*** Begin section ***

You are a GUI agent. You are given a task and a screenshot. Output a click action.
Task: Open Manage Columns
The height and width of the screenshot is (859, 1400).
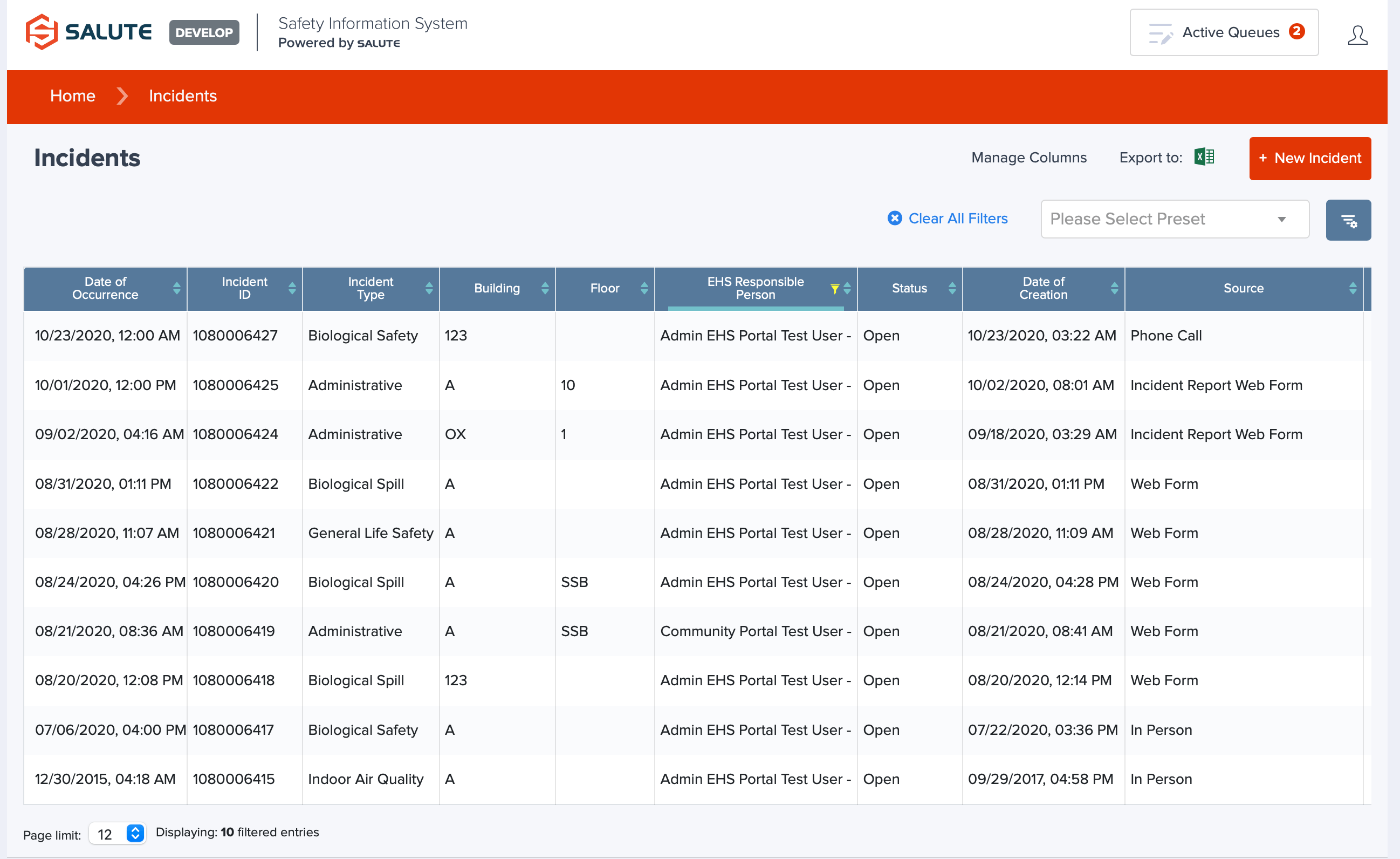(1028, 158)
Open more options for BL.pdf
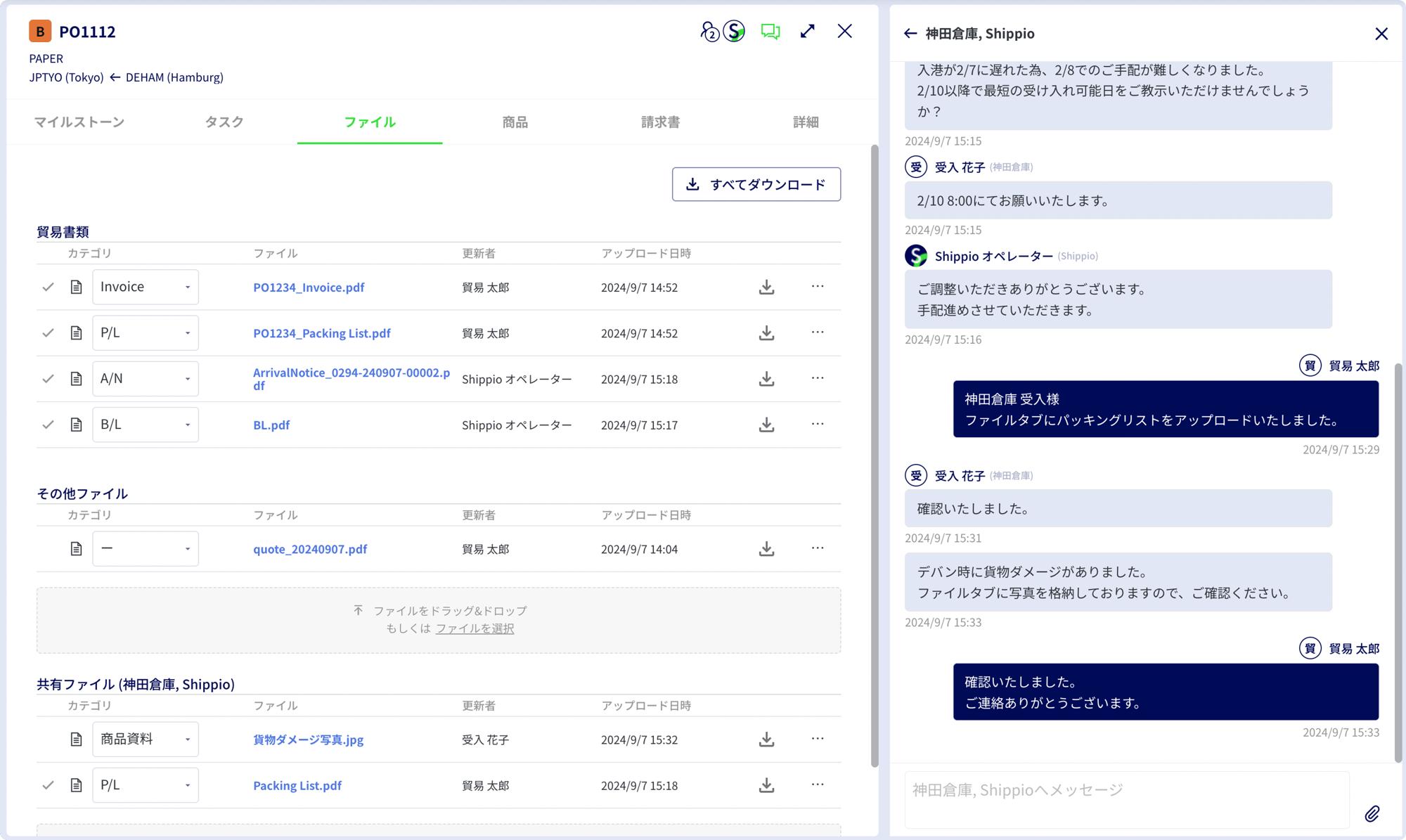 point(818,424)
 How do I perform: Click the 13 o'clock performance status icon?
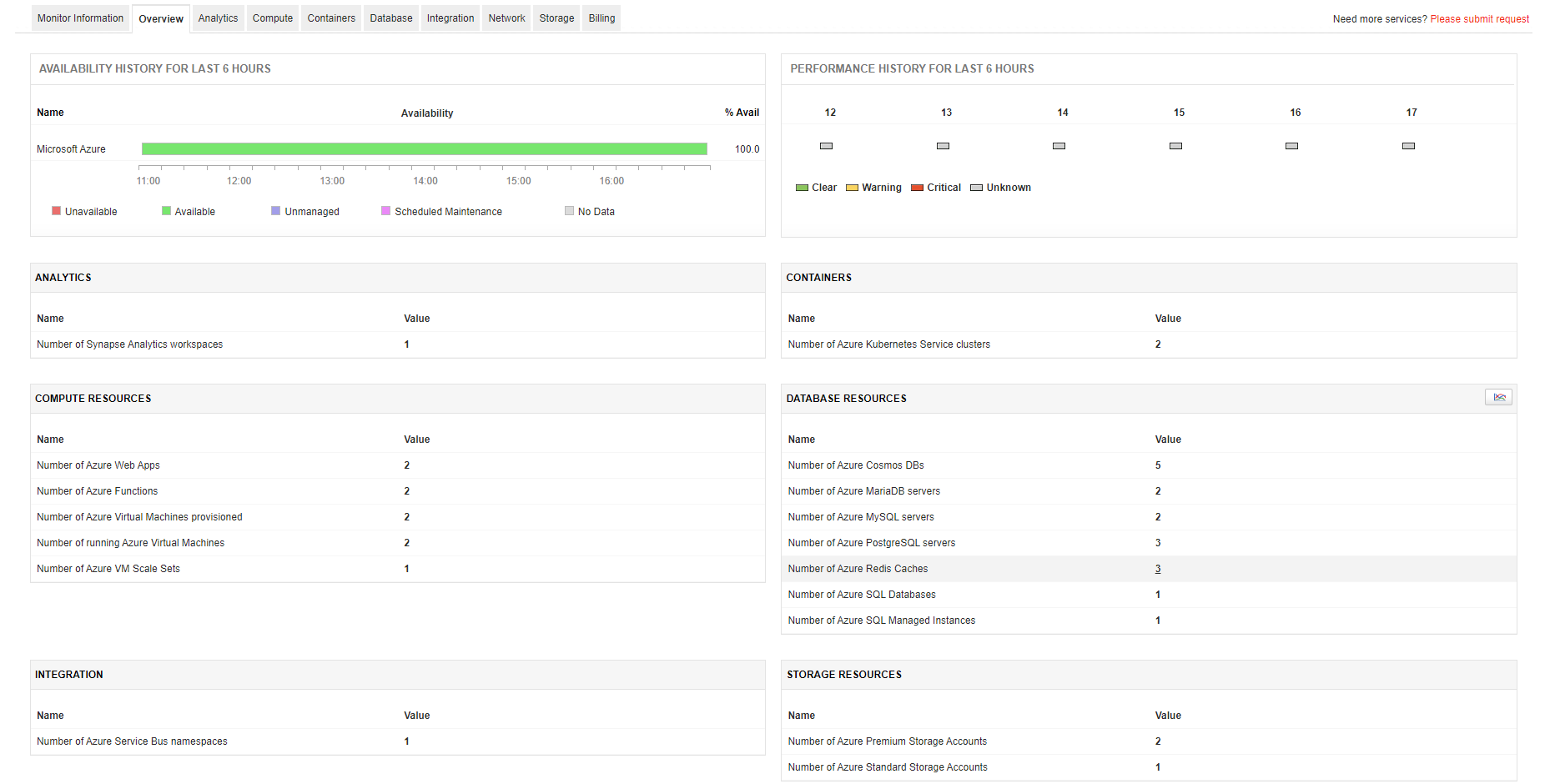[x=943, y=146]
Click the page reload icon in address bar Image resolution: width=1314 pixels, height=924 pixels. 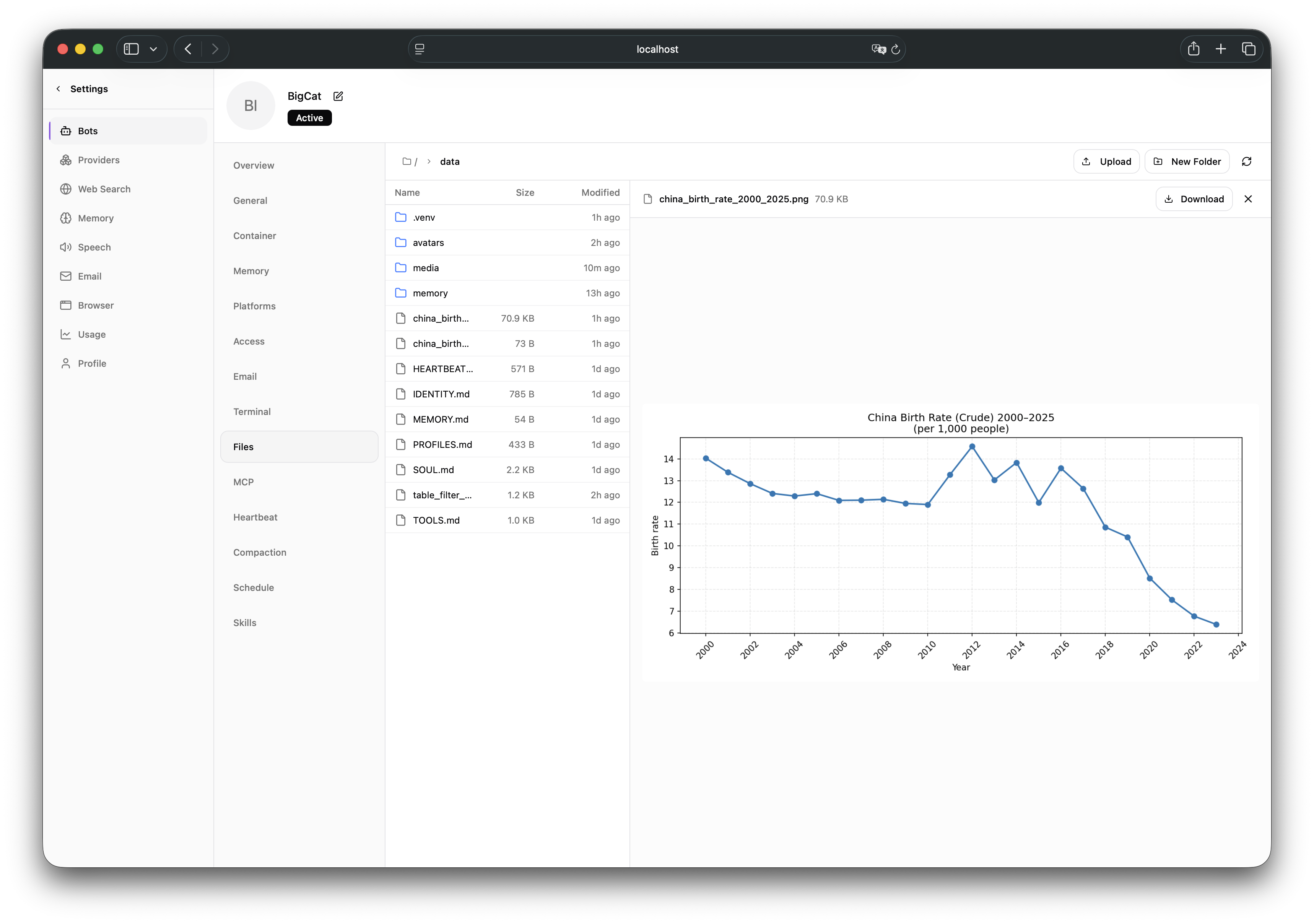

*** End section ***

Please output the material as written, apart from the images.

Solution for this task ->
You are a GUI agent. You are given a task and a screenshot. Output a click action.
Task: Open Manage Columns
The height and width of the screenshot is (859, 1400).
(1028, 158)
Open more options for BL.pdf
 point(818,424)
 How do I perform: Click the 13 o'clock performance status icon?
[x=943, y=146]
Click the page reload icon in address bar Image resolution: width=1314 pixels, height=924 pixels. 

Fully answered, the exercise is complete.